There is a lesson to be learned from OW and fortunately, I have seen changes in approach since they blew themselves up. 1-You can't have spent any time in the Church at all if you don't know what has a chance of working and what just creates higher walls. No one who expects to go in shouting accusations, condemnation, and just plain meanness is going to be seen as a hero or a helper.  Maybe it should work that way, but it doesn't.  2- As for the essays, look how long it took for them to appear.  If you don't think those who wrote them haven't been quietly, calmly and effectively doing the hard work, think again. The foundation has to be built first and the people who understand and respect that are the people who will be shaping our future.
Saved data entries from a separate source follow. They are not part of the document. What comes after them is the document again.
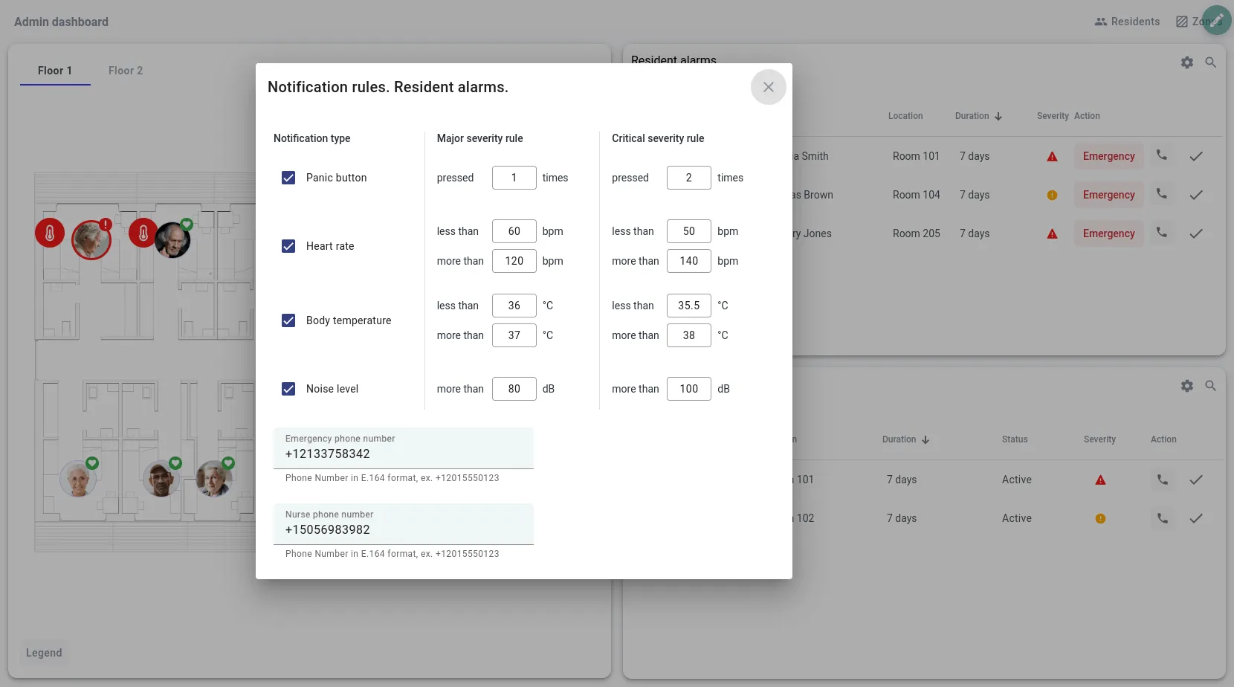Click search icon in Resident alarms panel
The height and width of the screenshot is (687, 1234).
pos(1210,62)
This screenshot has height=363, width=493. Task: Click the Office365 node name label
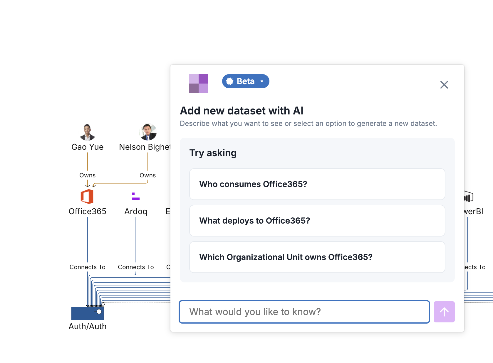(88, 212)
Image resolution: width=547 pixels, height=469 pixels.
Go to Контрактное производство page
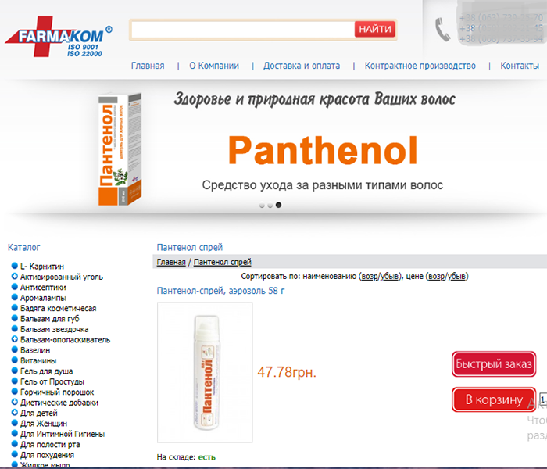pyautogui.click(x=420, y=66)
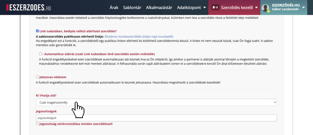Viewport: 313px width, 135px height.
Task: Click the ESZERZODES.HU logo
Action: (x=29, y=7)
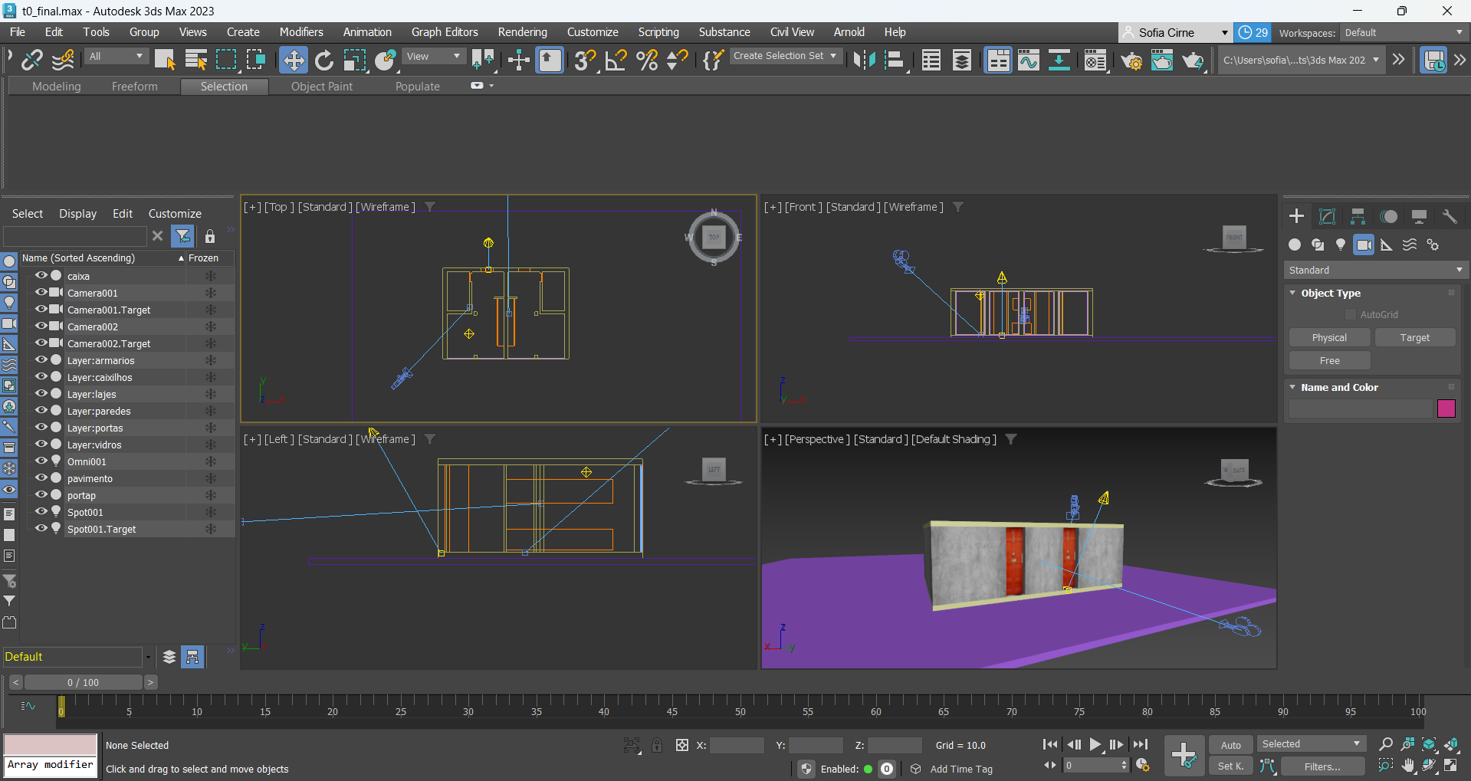Toggle visibility of Layer:paredes

coord(41,410)
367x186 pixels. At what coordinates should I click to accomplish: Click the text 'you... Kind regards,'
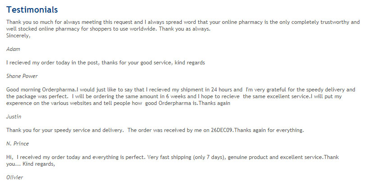pos(31,164)
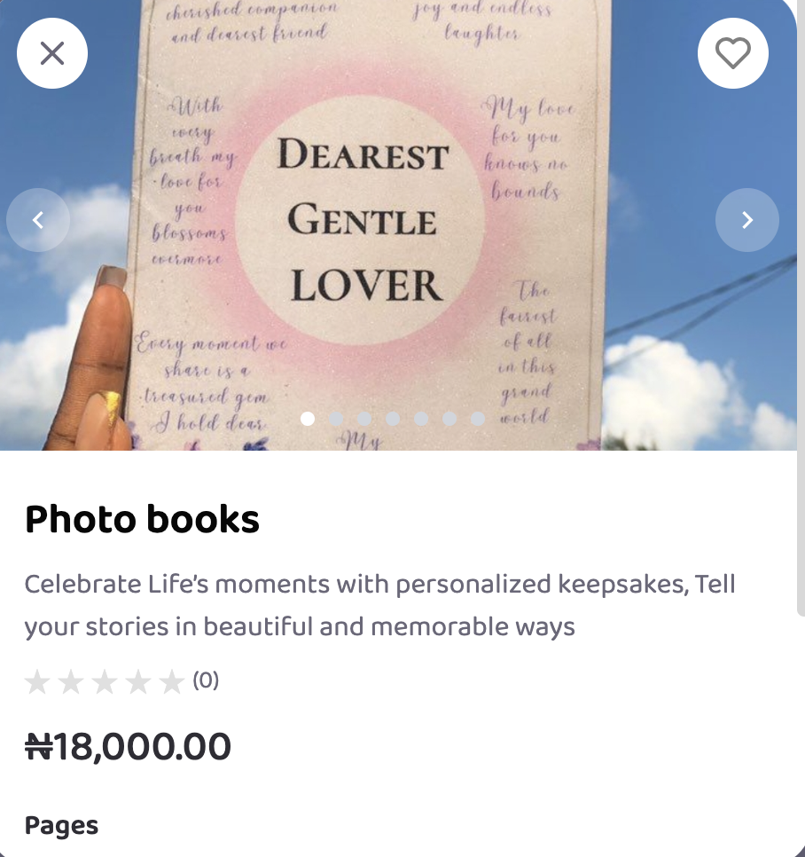Rate the product one star
This screenshot has height=857, width=805.
37,681
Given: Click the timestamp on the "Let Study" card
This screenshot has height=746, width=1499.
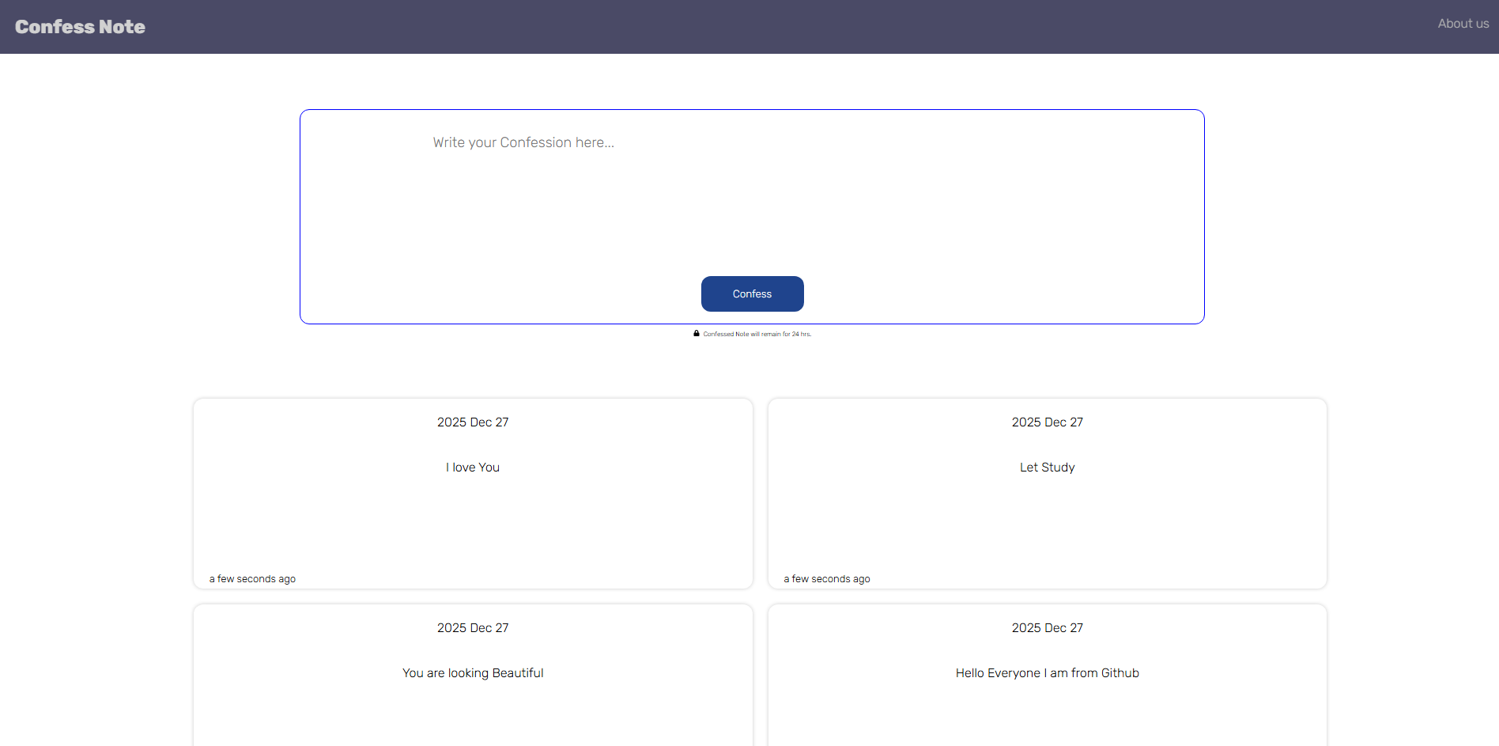Looking at the screenshot, I should point(827,579).
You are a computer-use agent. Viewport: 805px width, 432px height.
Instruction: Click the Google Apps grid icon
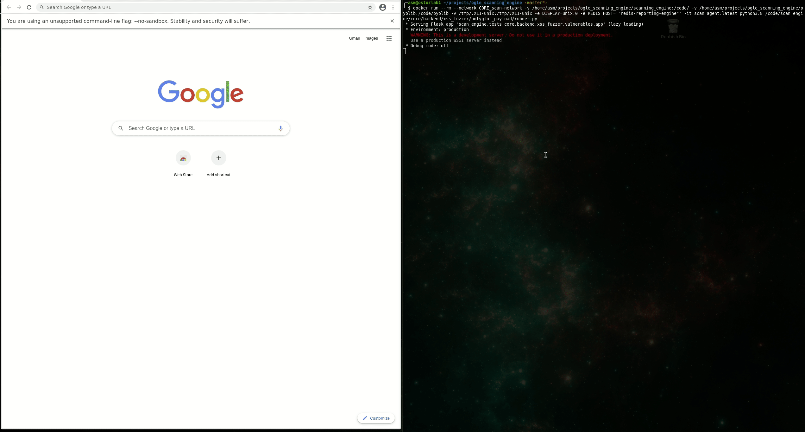coord(389,38)
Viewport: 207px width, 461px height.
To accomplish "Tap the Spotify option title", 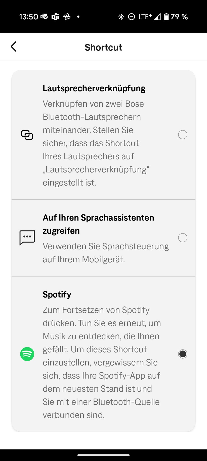I will pos(57,294).
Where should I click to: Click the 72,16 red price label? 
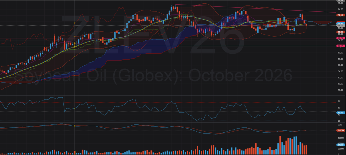pos(340,15)

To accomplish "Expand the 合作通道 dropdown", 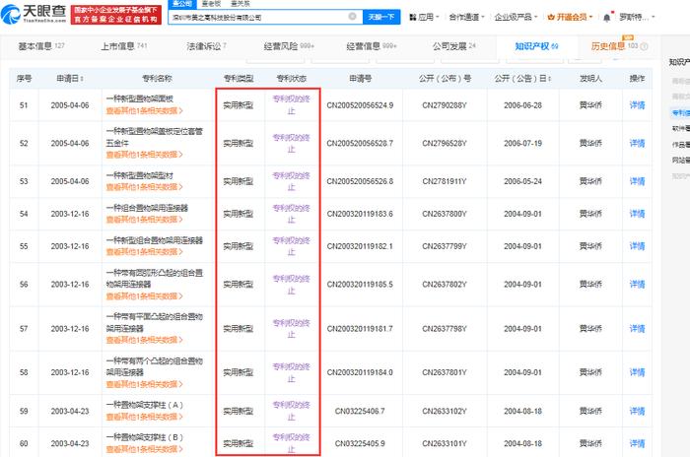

1-If you think the goal of OW was to shout for X,Y, or Z in hopes of realistically getting X,Y, or Z then I would agree. But what OW did was ask for a mile so they could gain five yards. I know it's an arguable position, but I think OW caused the church to take a closer look at women's issues in the church. They may have been totally turned off by OW and refused to give what they asked for, but the increased sensitivity to the issue has resulted in some changes.

2- Yes, it took a long time and I have no doubt people were doing heavy lifting in preparation for those essays to be accepted by the church. But this is my point. Maybe challenging D&C 132 now, as unrealistic as it seems to ask the church to decanonize it, is setting the ground work for 30 years down the road? I don't know, but just because I don't think the church will do it, doesn't mean I shouldn't talk about it or hope for it. I think the first stage is for each individual to feel empowered to accept or reject 132 on its merits, not simply because someone tells them they should.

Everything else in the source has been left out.